Cancer comprises a collection of diseases, all of which begin with abnormal tissue growth from various stimuli, including (but not limited to): heredity, genetic mutation, exposure to harmful substances, radiation as well as poor dieting and lack of exercise. The early detection of cancer is vital to providing life-saving, therapeutic intervention. However, current methods for detection (e.g., tissue biopsy, endoscopy and medical imaging) often suffer from low patient compliance and an elevated risk of complications in elderly patients. As such, many are looking to “liquid biopsies” for clues into presence and status of cancer due to its minimal invasiveness and ability to provide rich information about the native tumor. In such liquid biopsies, peripheral blood is drawn from patients and is screened for key biomarkers, chiefly circulating tumor cells (CTCs). Capturing, enumerating and analyzing the genetic and metabolomic characteristics of these CTCs may hold the key for guiding doctors to better understand the source of cancer at an earlier stage for more efficacious disease management.

The isolation of CTCs from whole blood, however, remains a significant challenge due to their (i) low abundance, (ii) lack of a universal surface marker and (iii) epithelial-mesenchymal transition that down-regulates common surface markers (e.g., EpCAM), reducing their likelihood of detection via positive selection assays. These factors potentiate the need for an improved cell isolation strategy that can collect CTCs via both positive and negative selection modalities as to avoid the reliance on a single marker, or set of markers, for more accurate enumeration and diagnosis.

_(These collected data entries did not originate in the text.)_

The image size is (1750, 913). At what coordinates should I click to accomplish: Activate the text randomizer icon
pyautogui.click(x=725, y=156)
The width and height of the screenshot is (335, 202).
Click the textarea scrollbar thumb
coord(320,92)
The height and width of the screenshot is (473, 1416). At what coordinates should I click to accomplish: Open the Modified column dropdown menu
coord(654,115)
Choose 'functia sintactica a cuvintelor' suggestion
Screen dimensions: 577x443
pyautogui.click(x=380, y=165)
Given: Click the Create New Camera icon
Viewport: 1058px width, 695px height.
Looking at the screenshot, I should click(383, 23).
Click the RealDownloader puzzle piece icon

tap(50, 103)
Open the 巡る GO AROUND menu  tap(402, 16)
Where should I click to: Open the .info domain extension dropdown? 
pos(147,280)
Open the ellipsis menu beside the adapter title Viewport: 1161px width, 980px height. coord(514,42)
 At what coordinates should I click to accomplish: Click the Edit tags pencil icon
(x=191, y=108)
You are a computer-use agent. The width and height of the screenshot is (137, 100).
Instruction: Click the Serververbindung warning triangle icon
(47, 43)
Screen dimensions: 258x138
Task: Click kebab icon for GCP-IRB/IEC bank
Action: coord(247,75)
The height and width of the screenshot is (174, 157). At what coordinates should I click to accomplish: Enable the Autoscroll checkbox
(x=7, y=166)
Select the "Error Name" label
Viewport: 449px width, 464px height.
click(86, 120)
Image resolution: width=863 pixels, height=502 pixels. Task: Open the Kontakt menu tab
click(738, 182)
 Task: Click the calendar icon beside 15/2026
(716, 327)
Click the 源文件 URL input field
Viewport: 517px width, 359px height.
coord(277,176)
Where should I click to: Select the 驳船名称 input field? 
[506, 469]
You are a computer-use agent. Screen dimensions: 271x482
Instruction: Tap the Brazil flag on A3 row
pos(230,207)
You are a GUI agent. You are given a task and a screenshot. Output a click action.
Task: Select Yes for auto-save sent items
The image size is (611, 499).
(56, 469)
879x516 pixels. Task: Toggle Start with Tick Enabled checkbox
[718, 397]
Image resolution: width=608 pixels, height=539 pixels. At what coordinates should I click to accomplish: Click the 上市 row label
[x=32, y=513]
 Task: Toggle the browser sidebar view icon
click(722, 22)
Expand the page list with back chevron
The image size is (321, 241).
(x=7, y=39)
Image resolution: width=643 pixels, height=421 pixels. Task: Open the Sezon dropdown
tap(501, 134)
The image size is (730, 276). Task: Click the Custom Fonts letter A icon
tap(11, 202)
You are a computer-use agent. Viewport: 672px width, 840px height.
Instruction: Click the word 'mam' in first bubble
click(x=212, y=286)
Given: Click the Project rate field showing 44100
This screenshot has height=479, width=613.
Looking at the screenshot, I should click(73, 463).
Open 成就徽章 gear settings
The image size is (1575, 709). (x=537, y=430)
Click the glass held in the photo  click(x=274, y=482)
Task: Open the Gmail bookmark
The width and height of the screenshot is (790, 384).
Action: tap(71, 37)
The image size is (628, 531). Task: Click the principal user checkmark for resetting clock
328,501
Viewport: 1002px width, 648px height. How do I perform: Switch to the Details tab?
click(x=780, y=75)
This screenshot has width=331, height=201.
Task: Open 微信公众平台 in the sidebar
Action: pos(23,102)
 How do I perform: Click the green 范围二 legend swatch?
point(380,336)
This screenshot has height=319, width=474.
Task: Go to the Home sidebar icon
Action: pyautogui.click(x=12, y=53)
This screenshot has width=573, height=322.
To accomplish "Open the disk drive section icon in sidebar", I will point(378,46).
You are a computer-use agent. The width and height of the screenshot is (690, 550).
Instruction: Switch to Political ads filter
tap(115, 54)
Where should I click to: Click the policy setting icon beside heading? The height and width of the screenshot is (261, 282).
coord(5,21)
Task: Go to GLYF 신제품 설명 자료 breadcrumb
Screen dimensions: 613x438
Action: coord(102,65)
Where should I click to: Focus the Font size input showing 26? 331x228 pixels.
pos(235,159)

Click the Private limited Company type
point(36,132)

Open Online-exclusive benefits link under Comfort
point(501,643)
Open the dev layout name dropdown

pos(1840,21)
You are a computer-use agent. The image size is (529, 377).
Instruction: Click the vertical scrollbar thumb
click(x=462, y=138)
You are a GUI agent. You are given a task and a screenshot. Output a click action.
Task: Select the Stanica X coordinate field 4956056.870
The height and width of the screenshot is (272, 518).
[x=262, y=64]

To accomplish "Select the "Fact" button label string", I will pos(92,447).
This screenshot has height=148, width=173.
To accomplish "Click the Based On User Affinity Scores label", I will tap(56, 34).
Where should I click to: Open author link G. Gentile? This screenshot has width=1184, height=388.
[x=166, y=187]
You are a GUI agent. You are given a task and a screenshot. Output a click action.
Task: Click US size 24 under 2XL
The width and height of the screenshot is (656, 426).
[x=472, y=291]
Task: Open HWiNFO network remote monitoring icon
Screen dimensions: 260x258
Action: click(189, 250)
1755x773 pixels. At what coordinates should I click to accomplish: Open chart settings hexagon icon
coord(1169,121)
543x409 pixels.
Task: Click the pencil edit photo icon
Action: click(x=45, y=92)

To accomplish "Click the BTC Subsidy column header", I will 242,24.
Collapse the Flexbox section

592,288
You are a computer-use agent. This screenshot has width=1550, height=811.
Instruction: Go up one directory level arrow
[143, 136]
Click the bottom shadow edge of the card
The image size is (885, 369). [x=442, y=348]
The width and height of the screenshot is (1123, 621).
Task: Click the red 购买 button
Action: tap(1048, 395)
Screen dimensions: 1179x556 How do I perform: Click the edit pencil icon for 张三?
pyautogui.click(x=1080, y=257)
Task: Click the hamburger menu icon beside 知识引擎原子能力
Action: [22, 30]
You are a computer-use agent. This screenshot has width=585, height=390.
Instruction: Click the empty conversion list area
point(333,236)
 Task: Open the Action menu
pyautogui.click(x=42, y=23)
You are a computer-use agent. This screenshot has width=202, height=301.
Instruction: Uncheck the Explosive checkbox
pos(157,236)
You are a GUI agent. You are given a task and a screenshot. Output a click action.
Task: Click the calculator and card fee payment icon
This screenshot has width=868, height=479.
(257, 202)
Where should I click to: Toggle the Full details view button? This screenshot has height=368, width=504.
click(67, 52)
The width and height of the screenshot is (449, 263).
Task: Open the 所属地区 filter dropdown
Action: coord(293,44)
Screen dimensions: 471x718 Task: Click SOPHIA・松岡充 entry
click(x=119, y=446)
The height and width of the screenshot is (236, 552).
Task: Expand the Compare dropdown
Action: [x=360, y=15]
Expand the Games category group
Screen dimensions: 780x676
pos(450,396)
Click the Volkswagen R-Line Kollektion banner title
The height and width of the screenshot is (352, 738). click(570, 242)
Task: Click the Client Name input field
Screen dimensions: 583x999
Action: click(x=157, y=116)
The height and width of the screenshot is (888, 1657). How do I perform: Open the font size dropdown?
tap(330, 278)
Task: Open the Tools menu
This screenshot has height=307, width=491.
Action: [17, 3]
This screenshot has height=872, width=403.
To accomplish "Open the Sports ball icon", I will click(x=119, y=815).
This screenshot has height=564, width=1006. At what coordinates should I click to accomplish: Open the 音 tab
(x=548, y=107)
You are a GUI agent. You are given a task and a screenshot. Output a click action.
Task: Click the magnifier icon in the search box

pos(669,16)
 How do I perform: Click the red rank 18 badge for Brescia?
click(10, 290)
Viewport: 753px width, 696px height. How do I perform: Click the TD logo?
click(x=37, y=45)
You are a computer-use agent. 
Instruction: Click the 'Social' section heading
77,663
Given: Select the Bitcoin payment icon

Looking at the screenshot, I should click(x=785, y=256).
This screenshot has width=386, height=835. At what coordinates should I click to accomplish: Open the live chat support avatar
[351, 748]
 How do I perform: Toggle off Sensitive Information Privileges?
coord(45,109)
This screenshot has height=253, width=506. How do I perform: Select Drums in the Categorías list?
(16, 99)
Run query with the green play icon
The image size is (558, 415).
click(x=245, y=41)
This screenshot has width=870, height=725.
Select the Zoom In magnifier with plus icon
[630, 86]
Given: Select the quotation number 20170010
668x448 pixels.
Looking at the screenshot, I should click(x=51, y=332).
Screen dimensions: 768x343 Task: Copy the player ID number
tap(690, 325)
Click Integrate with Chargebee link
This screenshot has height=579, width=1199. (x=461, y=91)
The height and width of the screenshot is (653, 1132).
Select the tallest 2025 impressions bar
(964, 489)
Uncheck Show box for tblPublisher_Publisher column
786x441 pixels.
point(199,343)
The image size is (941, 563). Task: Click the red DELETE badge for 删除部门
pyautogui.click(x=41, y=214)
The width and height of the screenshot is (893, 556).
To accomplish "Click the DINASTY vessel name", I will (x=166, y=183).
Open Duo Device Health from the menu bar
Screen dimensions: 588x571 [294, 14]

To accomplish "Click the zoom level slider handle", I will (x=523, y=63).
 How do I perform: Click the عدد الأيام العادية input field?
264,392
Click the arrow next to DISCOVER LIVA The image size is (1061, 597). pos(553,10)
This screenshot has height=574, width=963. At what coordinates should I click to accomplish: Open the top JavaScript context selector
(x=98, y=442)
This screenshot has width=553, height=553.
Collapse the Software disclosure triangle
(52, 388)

The technologies proposed herein offer a unique set of strategies to focus, sort and template cells in three independent microfluidic modules. The first module exploits ultrasonic standing waves and a class of elastomeric particles for the rapid and discriminate sequestration of cells. This type of cell handling holds promise not only in sorting, but also in the isolation of soluble markers from biofluids. The second module contains components to focus (i.e., arrange) cells via forces from acoustic standing waves and separate cells in a high throughput fashion via free-flow magnetophoresis. The third module uses a printed array of micromagnets to capture magnetically labeled cells into well-defined compartments, enabling on-chip staining and single cell analysis. These technologies can operate in standalone formats, or can be adapted to operate with established analytical technologies, such as flow cytometry. A key advantage of these innovations is their ability to process erythrocyte-lysed blood in a rapid (and thus high throughput) fashion. They can process fluids at a variety of concentrations and flow rates, target cells with various immunophenotypes and sort cells via positive (and potentially negative) selection. These technologies are chip-based, fabricated using standard clean room equipment, towards a disposable clinical tool. With further optimization in design and performance, these technologies might aid in the early detection, and potentially treatment, of cancer and various other physical ailments.